O currículo escolar sempre foi palco de disputas. Afinal, pensar a Educação não é apenas refletir acerca dos processos de ensino e aprendizagem, mas consolidar um projeto de sociedade. A Educação não é apenas uma ilha isolada das outras atividades sociais. É por ela, inclusive, que conservamos alguns valores, transformamos outros e criamos formas de ser, pensar e agir.
Por esse motivo, a disputa educacional não há de se restringir aos “especialistas da Educação”, mas interessar a todos os agentes sociais, na medida em que é por ela que projetamos o tipo de País que desejamos construir.
Desde 2017 discutimos o chamado “Novo Ensino Médio”. Entre projetos de lei, reformas, contrarreformas e sanções, estamos refletindo (com mais ou menos participação popular) qual tipo de educação formal acreditamos ser a mais saudável para aqueles e aquelas que irão seguir com o projeto de Brasil (se é que esse projeto existe). Por isso, esse debate interessa a todos nós.
Para além dos meandros políticos, econômicos e ideológicos, umas das pautas centrais girava em torno da carga horária obrigatória, aquela dedicada aos componentes curriculares historicamente consolidados, como geografia, história, física, biologia, artes, filosofia, sociologia, educação física, entre outros.
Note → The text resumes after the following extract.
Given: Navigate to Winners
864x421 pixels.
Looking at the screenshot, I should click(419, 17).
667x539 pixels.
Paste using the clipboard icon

Pretendia-se, em um primeiro momento, reduzir essa carga horária para colocar em seu lugar propostas mais lúdicas e empreendedoras, os chamados Itinerários Formativos, momento em que o estudante teria a oportunidade de escolher qual tipo de área de conhecimento ele gostaria de aprofundar, a saber: Matemática, Ciências da Natureza, Ciências Humanas e Linguagens.
Se a ideia parecia boa, na prática foi um desastre. Entre cursos como “Brigadeiro Gourmet”, “Quem quer ser um milionário”, “RPG” e o “O que rola por aí”, estávamos atrasando nossos estudantes por mais de duas décadas, enquanto outros países pegavam pesado nas disciplinas tradicionais e ainda colocavam em revisão a famosa “digitalização do ensino”, retornando os suportes de leitura em livros de papel, abandonando a insensatez do “ensino via tablet”.
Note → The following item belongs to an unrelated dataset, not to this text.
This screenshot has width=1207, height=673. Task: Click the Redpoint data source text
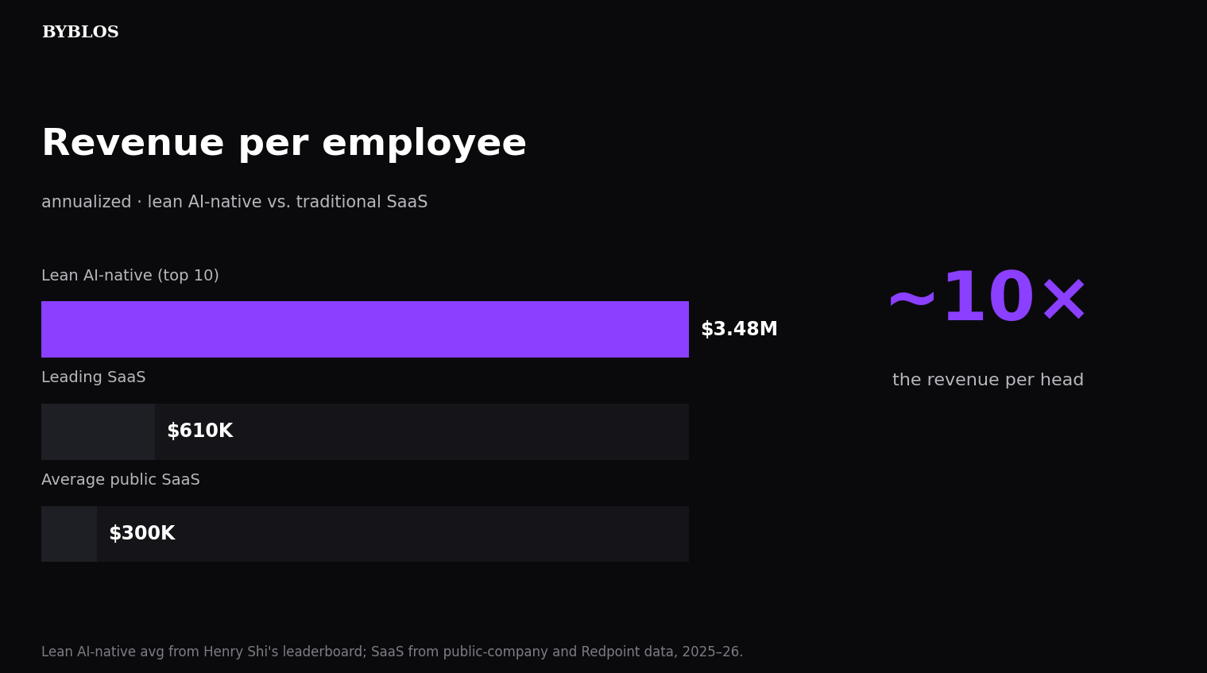click(629, 652)
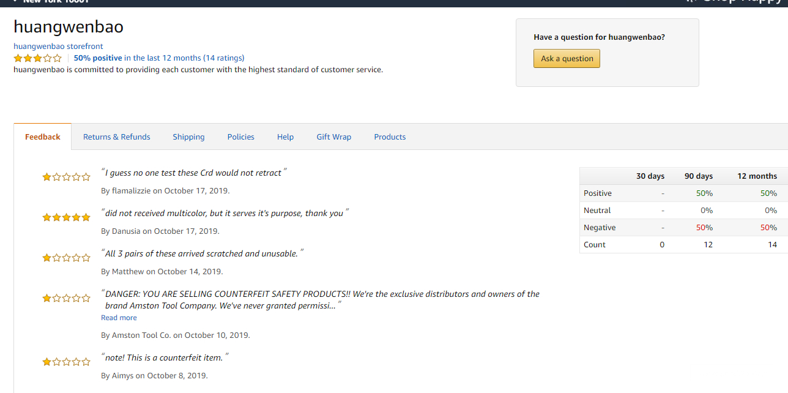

A Câmara dos Deputados finalizou a votação da lei que cria o Novo Ensino Médio, seguindo, agora, para sanção presidencial. Naquilo que mais nos interessa: as disciplinas tradicionais passaram de 1.800 para 2.400 horas. Isso quer dizer que nossos estudantes voltarão a ter aulas relacionadas aos conteúdos socialmente construídos, universalmente validados e pedagogicamente consolidados. Sobrando, ainda, 600 horas para as disciplinas eletivas, aquele percurso em que ele pode escolher qual caminho seguir em seu processo de aprendizagem.
Vitória da sociedade e garantia do direito à Educação. Competir em pé de igualdade, em um mundo letrado e científico, significa dominar os códigos em que esse mesmo mundo se comunica. Impossível educar alguém à base da experimentação. Nosso ensino médio não pode ser um laboratório para as grandes editoras, conglomerados financeiros e outras entidades, sempre de olho nas generosas cifras das verbas educacionais.
Todo pai, mãe, educador ou educadora, deseja que nossos jovens cresçam em inteligência, integridade, trabalho e participação cidadã. E isso só será possível se for pavimentado através de educação sólida e academicamente letrada. Não podemos apoiar quem pretende inverter o processo, pois, como diria em minha terra “tem sempre algo errado quando o rabo tenta balançar o cachorro”.